§ EXERCISE:
Reproduce the following lines word for word, keeping their order.

§ ROWS:

▽

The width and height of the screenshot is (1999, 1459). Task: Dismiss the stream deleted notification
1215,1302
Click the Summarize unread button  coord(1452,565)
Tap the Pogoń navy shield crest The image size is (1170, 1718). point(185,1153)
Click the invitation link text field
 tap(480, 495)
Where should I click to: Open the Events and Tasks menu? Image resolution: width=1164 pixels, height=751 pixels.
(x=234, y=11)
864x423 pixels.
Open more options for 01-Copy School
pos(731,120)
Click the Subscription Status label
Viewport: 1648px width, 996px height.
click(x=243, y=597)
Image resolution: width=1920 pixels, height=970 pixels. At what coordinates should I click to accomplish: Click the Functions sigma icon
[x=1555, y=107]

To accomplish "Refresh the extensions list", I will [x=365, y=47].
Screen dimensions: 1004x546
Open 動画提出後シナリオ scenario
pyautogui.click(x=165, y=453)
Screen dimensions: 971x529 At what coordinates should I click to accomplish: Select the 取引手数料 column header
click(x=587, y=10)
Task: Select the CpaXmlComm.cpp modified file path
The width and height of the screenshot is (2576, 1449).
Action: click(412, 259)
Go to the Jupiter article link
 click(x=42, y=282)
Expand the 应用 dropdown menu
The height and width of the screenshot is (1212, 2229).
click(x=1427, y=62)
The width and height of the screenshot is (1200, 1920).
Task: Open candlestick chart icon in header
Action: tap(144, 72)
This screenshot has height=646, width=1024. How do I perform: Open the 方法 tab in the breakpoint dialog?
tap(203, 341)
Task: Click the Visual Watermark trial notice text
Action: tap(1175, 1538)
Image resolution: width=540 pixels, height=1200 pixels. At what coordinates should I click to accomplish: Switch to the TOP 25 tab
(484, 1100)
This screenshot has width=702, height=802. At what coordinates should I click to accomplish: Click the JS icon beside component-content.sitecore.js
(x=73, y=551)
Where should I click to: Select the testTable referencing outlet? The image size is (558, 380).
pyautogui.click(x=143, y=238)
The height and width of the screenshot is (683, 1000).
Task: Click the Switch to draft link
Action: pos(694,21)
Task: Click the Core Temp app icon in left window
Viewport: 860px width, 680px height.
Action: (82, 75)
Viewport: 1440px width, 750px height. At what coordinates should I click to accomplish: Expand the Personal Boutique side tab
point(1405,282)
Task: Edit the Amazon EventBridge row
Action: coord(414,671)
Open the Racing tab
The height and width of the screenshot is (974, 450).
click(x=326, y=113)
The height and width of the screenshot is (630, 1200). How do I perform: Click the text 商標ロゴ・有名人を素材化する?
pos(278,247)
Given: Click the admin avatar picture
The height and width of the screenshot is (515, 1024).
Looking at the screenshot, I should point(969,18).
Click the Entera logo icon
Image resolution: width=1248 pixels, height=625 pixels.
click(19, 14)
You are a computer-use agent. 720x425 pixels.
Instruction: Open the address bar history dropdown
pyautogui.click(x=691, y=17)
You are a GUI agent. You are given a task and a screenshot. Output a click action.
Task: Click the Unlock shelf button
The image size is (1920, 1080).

△

§ OUTPUT FOR THIS TASK:
The width and height of the screenshot is (1999, 1459). Task: Dismiss the stream deleted notification
1215,1302
Click the Summarize unread button  coord(1452,565)
Tap the Pogoń navy shield crest The image size is (1170, 1718). point(185,1153)
Click the invitation link text field
 tap(480, 495)
Where should I click to: Open the Events and Tasks menu? Image resolution: width=1164 pixels, height=751 pixels.
(x=234, y=11)
864x423 pixels.
Open more options for 01-Copy School
pos(731,120)
Click the Subscription Status label
Viewport: 1648px width, 996px height.
click(x=243, y=597)
Image resolution: width=1920 pixels, height=970 pixels. At what coordinates should I click to accomplish: Click the Functions sigma icon
[x=1555, y=107]

To accomplish "Refresh the extensions list", I will [x=365, y=47].
Screen dimensions: 1004x546
Open 動画提出後シナリオ scenario
pyautogui.click(x=165, y=453)
Screen dimensions: 971x529 At what coordinates should I click to accomplish: Select the 取引手数料 column header
click(x=587, y=10)
Task: Select the CpaXmlComm.cpp modified file path
The width and height of the screenshot is (2576, 1449).
Action: click(412, 259)
Go to the Jupiter article link
 click(x=42, y=282)
Expand the 应用 dropdown menu
The height and width of the screenshot is (1212, 2229).
click(x=1427, y=62)
The width and height of the screenshot is (1200, 1920).
Task: Open candlestick chart icon in header
Action: tap(144, 72)
This screenshot has height=646, width=1024. How do I perform: Open the 方法 tab in the breakpoint dialog?
tap(203, 341)
Task: Click the Visual Watermark trial notice text
Action: tap(1175, 1538)
Image resolution: width=540 pixels, height=1200 pixels. At what coordinates should I click to accomplish: Switch to the TOP 25 tab
(484, 1100)
This screenshot has width=702, height=802. At what coordinates should I click to accomplish: Click the JS icon beside component-content.sitecore.js
(x=73, y=551)
Where should I click to: Select the testTable referencing outlet? The image size is (558, 380).
pyautogui.click(x=143, y=238)
The height and width of the screenshot is (683, 1000).
Task: Click the Switch to draft link
Action: pos(694,21)
Task: Click the Core Temp app icon in left window
Viewport: 860px width, 680px height.
Action: (82, 75)
Viewport: 1440px width, 750px height. At what coordinates should I click to accomplish: Expand the Personal Boutique side tab
point(1405,282)
Task: Edit the Amazon EventBridge row
Action: coord(414,671)
Open the Racing tab
The height and width of the screenshot is (974, 450).
click(x=326, y=113)
The height and width of the screenshot is (630, 1200). How do I perform: Click the text 商標ロゴ・有名人を素材化する?
pos(278,247)
Given: Click the admin avatar picture
The height and width of the screenshot is (515, 1024).
Looking at the screenshot, I should point(969,18).
Click the Entera logo icon
Image resolution: width=1248 pixels, height=625 pixels.
click(19, 14)
You are a computer-use agent. 720x425 pixels.
Instruction: Open the address bar history dropdown
pyautogui.click(x=691, y=17)
You are a GUI agent. You are given a task and a screenshot. Output a click action.
Task: Click the Unlock shelf button
The image size is (1920, 1080).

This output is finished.